The Intendant General Mathieu Dumas had struggled across the river earlier and reached Gumbinnen, where he took shelter in the local doctor’s house. The next morning he was just sitting down to a nourishing breakfast and some good coffee when the door opened and in came a man dressed in a brown greatcoat, his bearded face blackened by smoke and his eyes red and sparkling. ‘Here I am, at last!’ the newcomer announced. ‘What, General Dumas, do you not recognise me?’ Dumas shook his head and asked him who he was. ‘I am the rearguard of the Grande Armée,’ answered the man. ‘I am Marshal Ney.’
38

24
His Majesty’s Health

T
he first stages of Napoleon’s flight had passed in a gloomy silence as he and Caulaincourt shivered beneath layers of furs in the commodious coach. But that had changed once they crossed the Niemen at Kovno on 7 December. ‘As soon as we were in the Grand Duchy [of Warsaw] he became very gay and kept talking about the army and of Paris,’ recorded Caulaincourt. ‘He would not admit any doubts that the army would manage to hold on at Vilna, and refused to face up to the extent of its losses.’
1
They had exchanged their coach for a primitive sleigh made out of an old carriage mounted on runners, and Napoleon chattered on as they sped along, with snow blowing in through the cracks around the ill-fitting doors.

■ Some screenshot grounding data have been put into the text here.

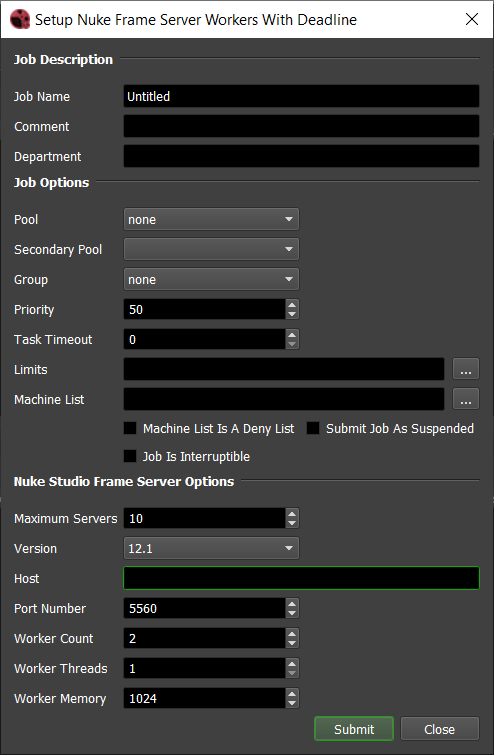
Task: Select the Group dropdown
Action: point(211,279)
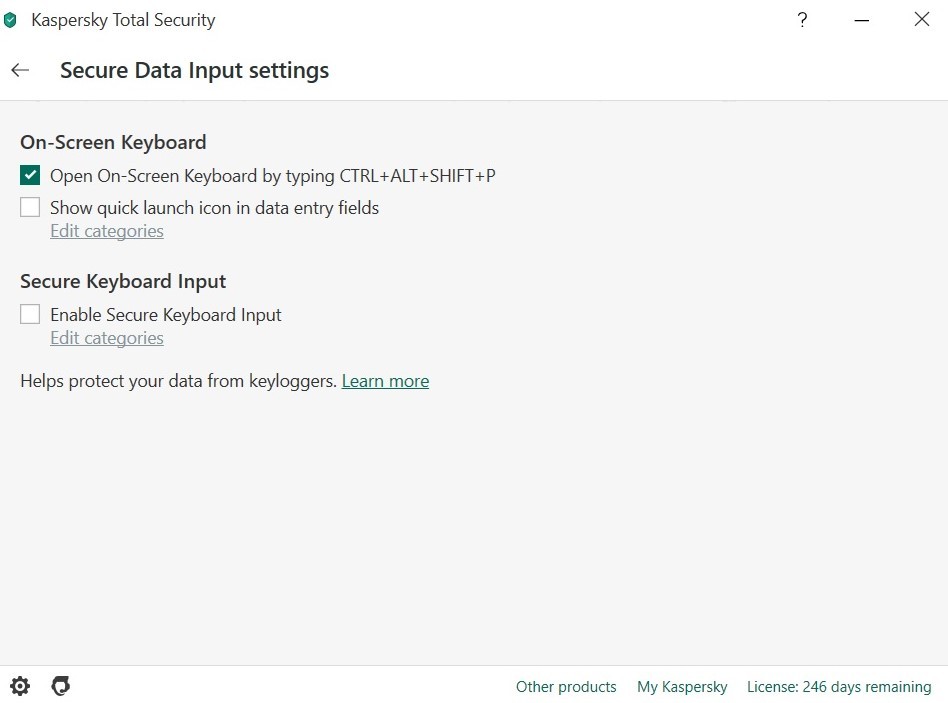
Task: Click the Kaspersky Total Security title text
Action: point(123,20)
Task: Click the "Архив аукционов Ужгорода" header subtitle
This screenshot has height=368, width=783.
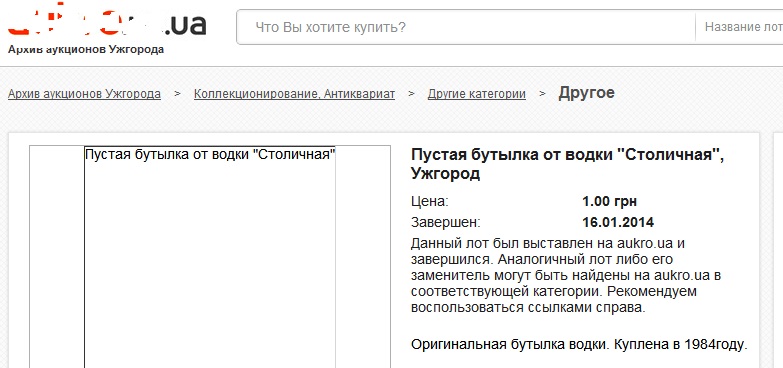Action: 86,49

He went over all the events that had led up to the war, which he protested that he had never wanted, and maintained that he had always meant to re-establish the Kingdom of Poland in the interests of world peace. ‘They do not understand: I am not ambitious,’ he complained. ‘The lack of sleep, the effort, war itself, these are not for someone of my age. I love my bed and rest more than anyone, but I have to finish the work I have embarked on. There are only two alternatives in this world: to command or to obey. The policies of every cabinet in Europe towards France have proved that she could only count on her own power, and therefore on force.’ He kept drifting back to the subject of Britain, which he represented as the one
obstacle to the desired peace, and tried to convince Caulaincourt that he was fighting against her on behalf of the whole of Europe, which did not realise that it was being exploited by the fiendish islanders.